■ Dataset extract

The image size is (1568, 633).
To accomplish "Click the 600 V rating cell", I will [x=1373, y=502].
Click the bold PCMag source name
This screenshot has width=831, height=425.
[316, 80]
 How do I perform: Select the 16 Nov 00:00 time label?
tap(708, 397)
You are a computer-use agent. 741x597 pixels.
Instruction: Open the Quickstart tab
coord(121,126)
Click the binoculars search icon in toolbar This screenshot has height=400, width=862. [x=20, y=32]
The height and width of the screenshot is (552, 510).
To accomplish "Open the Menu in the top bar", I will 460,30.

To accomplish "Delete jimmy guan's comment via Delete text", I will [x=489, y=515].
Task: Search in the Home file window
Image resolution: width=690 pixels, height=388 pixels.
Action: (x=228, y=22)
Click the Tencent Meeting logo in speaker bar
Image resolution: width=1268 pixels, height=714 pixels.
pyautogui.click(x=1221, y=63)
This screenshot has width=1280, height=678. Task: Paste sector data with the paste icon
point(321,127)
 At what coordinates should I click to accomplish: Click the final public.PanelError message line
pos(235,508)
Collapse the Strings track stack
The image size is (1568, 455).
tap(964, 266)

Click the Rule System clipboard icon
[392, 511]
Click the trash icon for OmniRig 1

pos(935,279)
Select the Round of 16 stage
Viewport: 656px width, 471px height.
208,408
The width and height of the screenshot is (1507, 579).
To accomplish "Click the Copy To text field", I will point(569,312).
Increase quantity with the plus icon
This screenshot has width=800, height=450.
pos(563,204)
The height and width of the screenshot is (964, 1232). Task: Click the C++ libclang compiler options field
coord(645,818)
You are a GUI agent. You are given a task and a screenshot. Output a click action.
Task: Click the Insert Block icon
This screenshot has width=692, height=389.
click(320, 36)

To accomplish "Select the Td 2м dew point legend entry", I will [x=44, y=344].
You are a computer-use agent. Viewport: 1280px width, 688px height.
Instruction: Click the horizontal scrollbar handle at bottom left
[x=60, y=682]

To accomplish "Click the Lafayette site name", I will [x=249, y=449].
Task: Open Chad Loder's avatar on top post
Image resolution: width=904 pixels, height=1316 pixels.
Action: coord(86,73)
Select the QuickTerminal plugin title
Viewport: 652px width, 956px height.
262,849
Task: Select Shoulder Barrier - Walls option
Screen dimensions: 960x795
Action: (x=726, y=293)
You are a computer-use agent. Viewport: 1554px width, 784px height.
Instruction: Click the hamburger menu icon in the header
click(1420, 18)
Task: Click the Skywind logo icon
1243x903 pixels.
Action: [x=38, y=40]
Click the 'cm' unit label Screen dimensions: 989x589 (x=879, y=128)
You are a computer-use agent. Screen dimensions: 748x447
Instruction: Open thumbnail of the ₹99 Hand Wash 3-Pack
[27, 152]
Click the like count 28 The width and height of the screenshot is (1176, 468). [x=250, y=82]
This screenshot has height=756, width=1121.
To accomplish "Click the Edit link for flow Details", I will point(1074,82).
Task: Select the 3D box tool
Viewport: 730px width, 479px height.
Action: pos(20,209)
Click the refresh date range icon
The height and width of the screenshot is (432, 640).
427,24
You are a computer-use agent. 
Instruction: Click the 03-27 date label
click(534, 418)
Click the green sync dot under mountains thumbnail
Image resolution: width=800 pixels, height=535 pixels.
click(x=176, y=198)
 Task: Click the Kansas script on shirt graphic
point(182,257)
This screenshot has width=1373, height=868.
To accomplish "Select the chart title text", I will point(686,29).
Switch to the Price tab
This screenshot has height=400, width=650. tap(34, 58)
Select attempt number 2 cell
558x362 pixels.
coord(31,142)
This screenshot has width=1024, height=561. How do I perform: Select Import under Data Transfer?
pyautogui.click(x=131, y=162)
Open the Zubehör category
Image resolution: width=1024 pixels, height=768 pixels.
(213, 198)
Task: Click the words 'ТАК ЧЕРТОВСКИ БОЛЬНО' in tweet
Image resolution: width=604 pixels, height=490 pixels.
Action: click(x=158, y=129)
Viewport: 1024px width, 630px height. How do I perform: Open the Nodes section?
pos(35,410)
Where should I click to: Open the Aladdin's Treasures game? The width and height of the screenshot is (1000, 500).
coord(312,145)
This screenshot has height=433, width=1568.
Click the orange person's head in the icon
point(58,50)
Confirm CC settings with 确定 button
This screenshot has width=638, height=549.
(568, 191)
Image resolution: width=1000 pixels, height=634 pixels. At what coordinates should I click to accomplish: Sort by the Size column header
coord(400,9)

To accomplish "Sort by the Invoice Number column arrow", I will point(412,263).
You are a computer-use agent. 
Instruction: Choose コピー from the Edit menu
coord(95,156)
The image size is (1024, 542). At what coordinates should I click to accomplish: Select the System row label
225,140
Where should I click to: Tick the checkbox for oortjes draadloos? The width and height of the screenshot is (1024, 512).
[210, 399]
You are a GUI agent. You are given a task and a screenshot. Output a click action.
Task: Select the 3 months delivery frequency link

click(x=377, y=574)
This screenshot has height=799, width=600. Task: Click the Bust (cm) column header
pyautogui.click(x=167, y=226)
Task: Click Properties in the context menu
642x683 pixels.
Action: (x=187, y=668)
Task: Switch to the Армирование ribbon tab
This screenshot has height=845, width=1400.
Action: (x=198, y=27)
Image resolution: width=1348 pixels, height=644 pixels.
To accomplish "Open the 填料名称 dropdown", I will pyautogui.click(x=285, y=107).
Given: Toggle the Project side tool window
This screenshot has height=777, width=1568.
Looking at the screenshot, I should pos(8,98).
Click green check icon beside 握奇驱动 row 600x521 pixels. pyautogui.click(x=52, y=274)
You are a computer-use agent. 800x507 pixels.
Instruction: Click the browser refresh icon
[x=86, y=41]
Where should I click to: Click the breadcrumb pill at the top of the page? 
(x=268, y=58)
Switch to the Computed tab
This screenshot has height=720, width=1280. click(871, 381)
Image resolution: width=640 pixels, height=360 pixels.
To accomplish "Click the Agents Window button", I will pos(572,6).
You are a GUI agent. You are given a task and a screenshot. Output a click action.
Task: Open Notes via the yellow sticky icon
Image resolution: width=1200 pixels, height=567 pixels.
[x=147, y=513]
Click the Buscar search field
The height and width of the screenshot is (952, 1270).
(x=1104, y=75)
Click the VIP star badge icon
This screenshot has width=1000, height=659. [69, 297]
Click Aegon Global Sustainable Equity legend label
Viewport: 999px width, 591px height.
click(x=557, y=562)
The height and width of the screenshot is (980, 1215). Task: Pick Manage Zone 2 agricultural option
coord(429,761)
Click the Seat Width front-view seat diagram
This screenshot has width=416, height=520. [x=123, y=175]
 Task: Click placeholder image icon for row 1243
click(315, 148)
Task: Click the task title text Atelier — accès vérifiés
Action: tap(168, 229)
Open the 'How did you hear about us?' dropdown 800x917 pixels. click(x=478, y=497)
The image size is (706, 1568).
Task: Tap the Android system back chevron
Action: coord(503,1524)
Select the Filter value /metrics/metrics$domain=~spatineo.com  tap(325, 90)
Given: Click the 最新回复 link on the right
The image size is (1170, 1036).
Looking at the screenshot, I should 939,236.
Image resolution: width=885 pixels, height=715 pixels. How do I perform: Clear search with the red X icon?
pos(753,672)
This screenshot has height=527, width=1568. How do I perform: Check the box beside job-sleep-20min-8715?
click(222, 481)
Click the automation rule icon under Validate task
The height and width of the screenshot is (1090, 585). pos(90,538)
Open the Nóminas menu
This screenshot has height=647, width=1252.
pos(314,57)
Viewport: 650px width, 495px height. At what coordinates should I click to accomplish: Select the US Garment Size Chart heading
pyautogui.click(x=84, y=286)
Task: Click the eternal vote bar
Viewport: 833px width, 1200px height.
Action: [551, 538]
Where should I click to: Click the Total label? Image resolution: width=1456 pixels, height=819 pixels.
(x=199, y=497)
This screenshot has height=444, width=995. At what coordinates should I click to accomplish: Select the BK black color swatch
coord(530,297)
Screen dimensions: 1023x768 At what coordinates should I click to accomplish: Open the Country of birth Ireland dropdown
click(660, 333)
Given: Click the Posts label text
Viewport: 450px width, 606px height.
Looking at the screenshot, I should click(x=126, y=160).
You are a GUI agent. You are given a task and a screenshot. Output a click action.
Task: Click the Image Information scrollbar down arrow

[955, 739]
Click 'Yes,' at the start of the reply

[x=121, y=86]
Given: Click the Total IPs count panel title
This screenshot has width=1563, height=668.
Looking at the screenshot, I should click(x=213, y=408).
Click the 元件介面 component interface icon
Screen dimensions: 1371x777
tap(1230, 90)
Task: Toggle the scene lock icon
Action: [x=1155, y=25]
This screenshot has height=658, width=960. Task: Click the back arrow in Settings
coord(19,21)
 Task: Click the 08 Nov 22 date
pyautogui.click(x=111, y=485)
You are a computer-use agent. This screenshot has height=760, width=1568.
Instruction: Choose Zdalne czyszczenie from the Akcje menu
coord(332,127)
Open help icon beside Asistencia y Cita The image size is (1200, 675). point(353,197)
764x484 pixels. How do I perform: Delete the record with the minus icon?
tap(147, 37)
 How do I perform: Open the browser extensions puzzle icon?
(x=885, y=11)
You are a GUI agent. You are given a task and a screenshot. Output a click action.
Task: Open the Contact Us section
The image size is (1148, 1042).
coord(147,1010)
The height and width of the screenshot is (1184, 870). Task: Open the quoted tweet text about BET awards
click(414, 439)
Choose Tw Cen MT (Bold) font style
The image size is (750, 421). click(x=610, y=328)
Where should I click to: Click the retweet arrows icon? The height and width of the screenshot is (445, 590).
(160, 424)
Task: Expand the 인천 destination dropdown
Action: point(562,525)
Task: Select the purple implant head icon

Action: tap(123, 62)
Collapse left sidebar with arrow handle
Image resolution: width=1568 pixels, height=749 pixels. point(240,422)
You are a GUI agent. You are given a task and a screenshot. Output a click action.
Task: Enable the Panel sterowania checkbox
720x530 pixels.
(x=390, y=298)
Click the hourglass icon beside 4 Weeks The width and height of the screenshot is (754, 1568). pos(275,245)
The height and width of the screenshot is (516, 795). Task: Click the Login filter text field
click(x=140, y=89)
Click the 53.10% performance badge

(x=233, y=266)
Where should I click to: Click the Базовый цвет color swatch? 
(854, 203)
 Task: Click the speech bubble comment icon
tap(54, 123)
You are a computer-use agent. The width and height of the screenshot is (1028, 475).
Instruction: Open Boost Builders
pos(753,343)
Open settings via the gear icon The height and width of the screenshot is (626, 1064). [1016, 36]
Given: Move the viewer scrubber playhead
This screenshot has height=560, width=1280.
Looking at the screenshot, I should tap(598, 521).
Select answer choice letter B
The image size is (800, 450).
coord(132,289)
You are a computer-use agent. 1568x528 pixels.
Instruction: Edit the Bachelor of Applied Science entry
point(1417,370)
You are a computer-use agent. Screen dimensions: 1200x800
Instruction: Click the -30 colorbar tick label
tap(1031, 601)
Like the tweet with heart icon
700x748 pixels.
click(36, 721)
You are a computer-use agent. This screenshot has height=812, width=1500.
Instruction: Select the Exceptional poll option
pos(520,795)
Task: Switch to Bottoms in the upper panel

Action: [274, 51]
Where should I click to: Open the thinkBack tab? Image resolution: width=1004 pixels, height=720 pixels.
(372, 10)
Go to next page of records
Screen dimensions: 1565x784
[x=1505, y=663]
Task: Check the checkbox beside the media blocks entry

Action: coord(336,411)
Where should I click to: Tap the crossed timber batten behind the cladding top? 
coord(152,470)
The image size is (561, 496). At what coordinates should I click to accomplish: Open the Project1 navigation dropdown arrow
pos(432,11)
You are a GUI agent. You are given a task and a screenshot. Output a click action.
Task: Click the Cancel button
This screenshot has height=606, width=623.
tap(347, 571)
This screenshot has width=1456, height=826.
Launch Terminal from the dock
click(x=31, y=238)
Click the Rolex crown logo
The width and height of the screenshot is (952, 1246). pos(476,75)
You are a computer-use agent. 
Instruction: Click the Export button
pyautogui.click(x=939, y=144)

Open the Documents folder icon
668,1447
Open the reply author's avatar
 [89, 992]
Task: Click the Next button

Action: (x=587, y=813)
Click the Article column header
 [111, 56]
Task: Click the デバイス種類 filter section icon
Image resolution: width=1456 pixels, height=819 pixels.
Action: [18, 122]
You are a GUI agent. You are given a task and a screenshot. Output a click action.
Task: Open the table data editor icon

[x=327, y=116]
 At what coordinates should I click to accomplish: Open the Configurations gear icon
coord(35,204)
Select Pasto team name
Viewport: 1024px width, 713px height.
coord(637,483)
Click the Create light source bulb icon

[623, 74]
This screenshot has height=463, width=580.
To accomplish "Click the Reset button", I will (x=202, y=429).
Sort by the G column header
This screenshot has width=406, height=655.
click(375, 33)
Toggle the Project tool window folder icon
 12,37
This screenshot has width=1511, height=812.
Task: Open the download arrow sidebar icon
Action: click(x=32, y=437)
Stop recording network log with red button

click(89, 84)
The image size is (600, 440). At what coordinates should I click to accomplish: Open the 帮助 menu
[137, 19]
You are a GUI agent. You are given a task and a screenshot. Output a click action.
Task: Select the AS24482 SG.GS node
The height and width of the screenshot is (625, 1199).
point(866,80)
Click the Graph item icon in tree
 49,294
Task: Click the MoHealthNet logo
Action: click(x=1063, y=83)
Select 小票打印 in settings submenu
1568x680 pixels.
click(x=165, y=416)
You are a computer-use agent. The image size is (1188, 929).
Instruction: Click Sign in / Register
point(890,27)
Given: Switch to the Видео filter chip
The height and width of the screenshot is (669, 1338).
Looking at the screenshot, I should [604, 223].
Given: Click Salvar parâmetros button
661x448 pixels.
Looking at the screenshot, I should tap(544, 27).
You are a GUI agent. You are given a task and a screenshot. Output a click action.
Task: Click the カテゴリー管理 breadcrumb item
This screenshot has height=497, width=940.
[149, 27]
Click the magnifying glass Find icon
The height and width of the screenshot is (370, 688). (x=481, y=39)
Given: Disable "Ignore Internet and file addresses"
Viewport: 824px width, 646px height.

■ Task to carry out
Where a line in the material above holds "will", copy that line.

■ Solution to this exercise
To accomplish "Click the 600 V rating cell", I will [x=1373, y=502].
To accomplish "Open the Menu in the top bar", I will 460,30.
To accomplish "Delete jimmy guan's comment via Delete text", I will [x=489, y=515].
To accomplish "Click the Copy To text field", I will point(569,312).
To accomplish "Select the Td 2м dew point legend entry", I will [x=44, y=344].
To accomplish "Click the Lafayette site name", I will [x=249, y=449].
To accomplish "Click the Edit link for flow Details", I will point(1074,82).
To accomplish "Select the chart title text", I will point(686,29).
To accomplish "Sort by the Invoice Number column arrow", I will point(412,263).
To accomplish "Open the 填料名称 dropdown", I will pyautogui.click(x=285, y=107).
To accomplish "Click the Agents Window button", I will pos(572,6).
To accomplish "Click the Reset button", I will (x=202, y=429).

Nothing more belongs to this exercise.